|
208 | Proposed Update Unicode Technical Report #36, Unicode Security Considerations | 2012.05.01 |
Status: | Open | |
Originator: | UTC | |
Informal Discussion: | Unicode Mail List (Join) | |
Formal Feedback: | Contact Form | |
Description of Issue:
This UTR is being prepared for an update to bring the IDNA 2008 references up to date. Public review and comment is invited on this draft.
There are significant additions and changes in the new proposed updates of these specifications. The definition of Restriction Levels has moved from UTR #36 to UTS #39, which also adds two new conformance clauses and specifications for Restriction Levels and mixed number detection, an amended specification for mixed script detection, and updates for Unicode 6.1.

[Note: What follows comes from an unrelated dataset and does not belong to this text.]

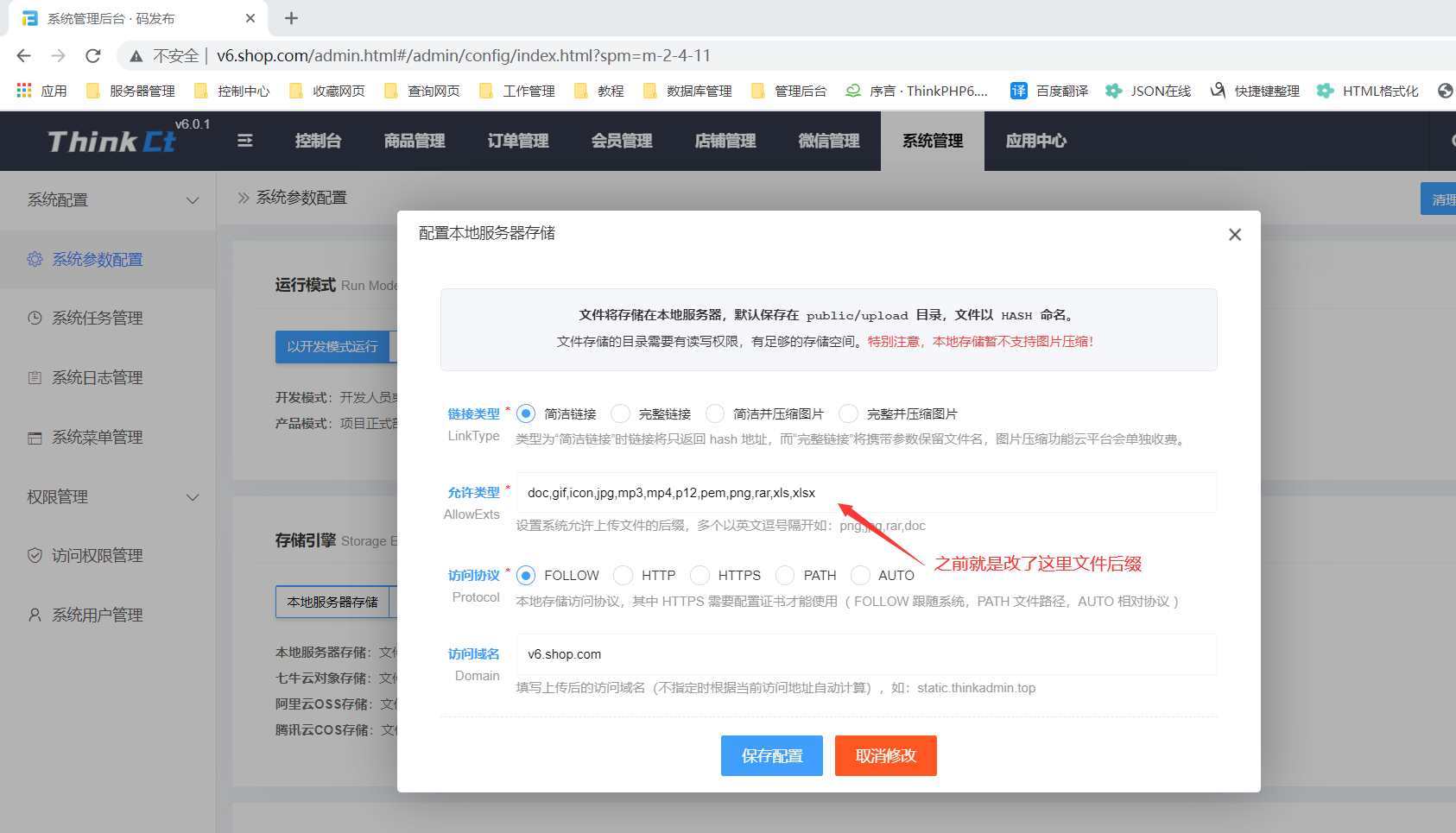The image size is (1456, 833).
Task: Collapse the 权限管理 sidebar section
Action: tap(193, 497)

There are several of review notes requesting feedback on particular issues. Please submit feedback on those and the rest of this document by May 1 for consideration at the UTC meeting on May 7.
For information about how to discuss this issue and how to supply formal feedback, please see the feedback and discussion instructions. The accumulated feedback received so far on this issue is shown below, or you can look at a full page view.
The draft was updated on 2012-03-06.
(No feedback was received since the last meeting.)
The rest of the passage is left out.